# Skype i mikrofon...

## Xywa

Witam,

Mam problem ze Skypem. Wszystko dziala ok za wyjatkiem mikrofonu. Podczas rozmowy testowej, gdy spikerka prosi o pozostawienie wiadomosci, niestey mimo moich usilnych prob nie moge nic nagrac.

W kmix wlaczylem mikrofon i micboost, slysze siebie na glosnikach podczas nagrywania, tylko... ten moj glos nie dochodzi juz dalej.

Co moze byc zle?

----------

## arek.k

Wątków na temat mikrofonu i skype jest dosyć dużo na forum - https://forums.gentoo.org/search.php - zapytanie: mikrofon skype, forum: Polish  :Wink: .

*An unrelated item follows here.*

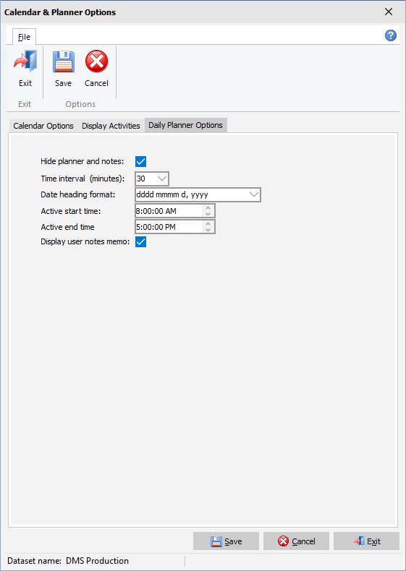Switch to Display Activities tab
The image size is (406, 571).
pyautogui.click(x=111, y=126)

Jeśli żaden z tych wątków ci nie pomoże, to ... jesteś niestety w tejsamej sytuacji co ja  :Sad: . 

Pozostaje jeszcze jedna sprawa do wyjaśnienia. Czy nie jest to przypadkiem b. ciche nagrywanie (przekazywanie) twojego głosu? Nie chodzi mi o to co słyszysz w głośnikach z micboost, ale sygnał zwrotny ze skype. W tym celu w czasie testu głośniki na maksa, mówisz blisko mikrofonu i uważnie się wsłuchujesz w sygnał powrotny. Brzmi to może śmieisznie, ale ogólnie linuxowy skype ścisza mikrofon. Na 99% jest to jakiś problem skype'a, bo tak samo miałem pod Suse. Windowsowa (tfu) wersja działa "niestety" prawidłowo (pod windows, bo jeszcze przez wine się nie bawiłem).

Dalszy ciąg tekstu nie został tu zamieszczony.